**Listing:**

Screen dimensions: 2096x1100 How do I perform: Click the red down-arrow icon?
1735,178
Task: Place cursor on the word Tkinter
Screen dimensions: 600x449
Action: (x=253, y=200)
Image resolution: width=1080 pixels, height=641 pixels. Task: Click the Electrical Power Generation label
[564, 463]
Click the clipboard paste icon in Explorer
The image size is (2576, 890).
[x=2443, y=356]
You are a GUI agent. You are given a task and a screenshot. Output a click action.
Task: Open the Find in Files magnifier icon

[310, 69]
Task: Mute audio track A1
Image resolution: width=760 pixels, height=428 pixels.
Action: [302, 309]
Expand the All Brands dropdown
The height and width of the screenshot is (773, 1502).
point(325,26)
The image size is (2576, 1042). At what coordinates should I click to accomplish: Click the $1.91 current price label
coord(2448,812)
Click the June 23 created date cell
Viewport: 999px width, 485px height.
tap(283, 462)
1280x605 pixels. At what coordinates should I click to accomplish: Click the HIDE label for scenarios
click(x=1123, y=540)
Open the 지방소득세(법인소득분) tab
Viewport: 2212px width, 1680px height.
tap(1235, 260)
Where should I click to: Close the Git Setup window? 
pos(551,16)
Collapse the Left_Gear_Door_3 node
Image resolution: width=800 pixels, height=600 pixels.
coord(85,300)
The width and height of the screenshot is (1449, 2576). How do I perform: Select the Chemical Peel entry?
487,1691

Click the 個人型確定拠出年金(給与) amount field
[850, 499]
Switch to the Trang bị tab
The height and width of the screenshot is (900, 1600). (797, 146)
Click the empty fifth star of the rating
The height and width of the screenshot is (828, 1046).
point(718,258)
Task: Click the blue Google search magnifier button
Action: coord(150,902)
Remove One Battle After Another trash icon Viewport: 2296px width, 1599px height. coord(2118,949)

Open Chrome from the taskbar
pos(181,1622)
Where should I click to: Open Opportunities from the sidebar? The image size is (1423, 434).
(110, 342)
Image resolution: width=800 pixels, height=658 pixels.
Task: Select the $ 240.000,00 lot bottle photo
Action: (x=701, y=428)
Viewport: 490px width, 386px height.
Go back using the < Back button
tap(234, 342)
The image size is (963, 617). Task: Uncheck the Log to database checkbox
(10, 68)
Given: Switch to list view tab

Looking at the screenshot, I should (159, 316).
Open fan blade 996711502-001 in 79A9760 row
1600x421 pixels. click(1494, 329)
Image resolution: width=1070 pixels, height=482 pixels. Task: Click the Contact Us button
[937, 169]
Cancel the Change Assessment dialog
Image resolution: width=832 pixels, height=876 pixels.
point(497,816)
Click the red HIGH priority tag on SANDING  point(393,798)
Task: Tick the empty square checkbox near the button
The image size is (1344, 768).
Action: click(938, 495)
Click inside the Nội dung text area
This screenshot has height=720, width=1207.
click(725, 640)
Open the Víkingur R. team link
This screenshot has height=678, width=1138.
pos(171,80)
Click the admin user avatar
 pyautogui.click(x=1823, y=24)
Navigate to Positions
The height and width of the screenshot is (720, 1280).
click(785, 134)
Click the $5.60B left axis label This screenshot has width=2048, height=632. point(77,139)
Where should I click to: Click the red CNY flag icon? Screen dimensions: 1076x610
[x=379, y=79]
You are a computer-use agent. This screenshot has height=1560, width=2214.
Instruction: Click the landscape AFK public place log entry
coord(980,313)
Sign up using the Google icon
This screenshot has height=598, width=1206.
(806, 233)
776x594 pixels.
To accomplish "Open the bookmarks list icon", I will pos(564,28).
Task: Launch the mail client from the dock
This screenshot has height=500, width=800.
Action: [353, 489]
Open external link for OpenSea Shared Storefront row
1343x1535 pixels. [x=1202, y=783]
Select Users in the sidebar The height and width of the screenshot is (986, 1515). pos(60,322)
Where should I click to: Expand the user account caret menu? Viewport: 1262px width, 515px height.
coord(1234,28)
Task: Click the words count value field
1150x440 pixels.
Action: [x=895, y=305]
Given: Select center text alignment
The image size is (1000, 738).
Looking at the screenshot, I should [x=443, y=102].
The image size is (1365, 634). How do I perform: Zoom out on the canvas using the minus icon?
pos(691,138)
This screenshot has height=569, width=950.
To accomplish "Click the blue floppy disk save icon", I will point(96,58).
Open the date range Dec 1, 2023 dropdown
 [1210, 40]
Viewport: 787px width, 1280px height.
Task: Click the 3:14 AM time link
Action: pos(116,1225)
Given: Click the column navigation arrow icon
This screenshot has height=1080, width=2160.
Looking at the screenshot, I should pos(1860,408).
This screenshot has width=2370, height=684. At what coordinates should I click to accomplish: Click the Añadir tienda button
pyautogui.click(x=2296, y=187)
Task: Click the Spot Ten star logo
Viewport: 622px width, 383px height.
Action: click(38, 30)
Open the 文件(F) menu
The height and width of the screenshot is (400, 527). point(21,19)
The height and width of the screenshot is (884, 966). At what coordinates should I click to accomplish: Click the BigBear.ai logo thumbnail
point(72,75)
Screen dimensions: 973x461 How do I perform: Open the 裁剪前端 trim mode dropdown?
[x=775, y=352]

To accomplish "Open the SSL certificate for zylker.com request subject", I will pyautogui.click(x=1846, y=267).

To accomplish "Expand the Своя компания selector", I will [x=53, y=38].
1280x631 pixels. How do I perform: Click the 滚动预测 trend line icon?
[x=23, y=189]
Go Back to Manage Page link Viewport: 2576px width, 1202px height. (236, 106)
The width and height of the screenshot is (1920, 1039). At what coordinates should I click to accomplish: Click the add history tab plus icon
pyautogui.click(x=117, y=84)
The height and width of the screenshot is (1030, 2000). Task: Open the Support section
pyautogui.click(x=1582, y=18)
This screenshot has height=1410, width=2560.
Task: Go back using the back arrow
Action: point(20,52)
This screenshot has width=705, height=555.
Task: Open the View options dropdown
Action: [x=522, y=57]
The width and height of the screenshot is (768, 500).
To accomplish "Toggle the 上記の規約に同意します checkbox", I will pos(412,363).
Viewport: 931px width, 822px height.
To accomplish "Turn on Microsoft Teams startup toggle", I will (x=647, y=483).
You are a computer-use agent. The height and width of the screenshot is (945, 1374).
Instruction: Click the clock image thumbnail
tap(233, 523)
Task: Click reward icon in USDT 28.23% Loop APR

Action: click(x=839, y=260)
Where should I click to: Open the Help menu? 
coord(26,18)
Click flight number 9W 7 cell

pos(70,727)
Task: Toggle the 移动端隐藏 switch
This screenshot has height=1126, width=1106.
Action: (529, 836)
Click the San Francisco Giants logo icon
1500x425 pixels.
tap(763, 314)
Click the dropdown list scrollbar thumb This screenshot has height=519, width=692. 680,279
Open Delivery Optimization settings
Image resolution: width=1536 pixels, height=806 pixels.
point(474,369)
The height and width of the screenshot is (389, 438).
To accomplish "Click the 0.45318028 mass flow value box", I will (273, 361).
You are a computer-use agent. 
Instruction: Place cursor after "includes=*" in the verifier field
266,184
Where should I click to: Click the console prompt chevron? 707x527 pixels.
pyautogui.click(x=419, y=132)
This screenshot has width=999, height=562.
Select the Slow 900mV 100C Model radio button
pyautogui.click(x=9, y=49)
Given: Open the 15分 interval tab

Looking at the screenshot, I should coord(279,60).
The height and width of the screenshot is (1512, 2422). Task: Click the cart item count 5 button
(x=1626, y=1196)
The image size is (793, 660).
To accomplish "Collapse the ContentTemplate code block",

**Work to do:** Write out the lines between the one holding "776x594 pixels." and the one holding "Select Users in", inclusive, copying them exactly.

**Written answer:**
776x594 pixels.
To accomplish "Open the bookmarks list icon", I will pos(564,28).
Task: Launch the mail client from the dock
This screenshot has height=500, width=800.
Action: [353, 489]
Open external link for OpenSea Shared Storefront row
1343x1535 pixels. [x=1202, y=783]
Select Users in the sidebar The height and width of the screenshot is (986, 1515). pos(60,322)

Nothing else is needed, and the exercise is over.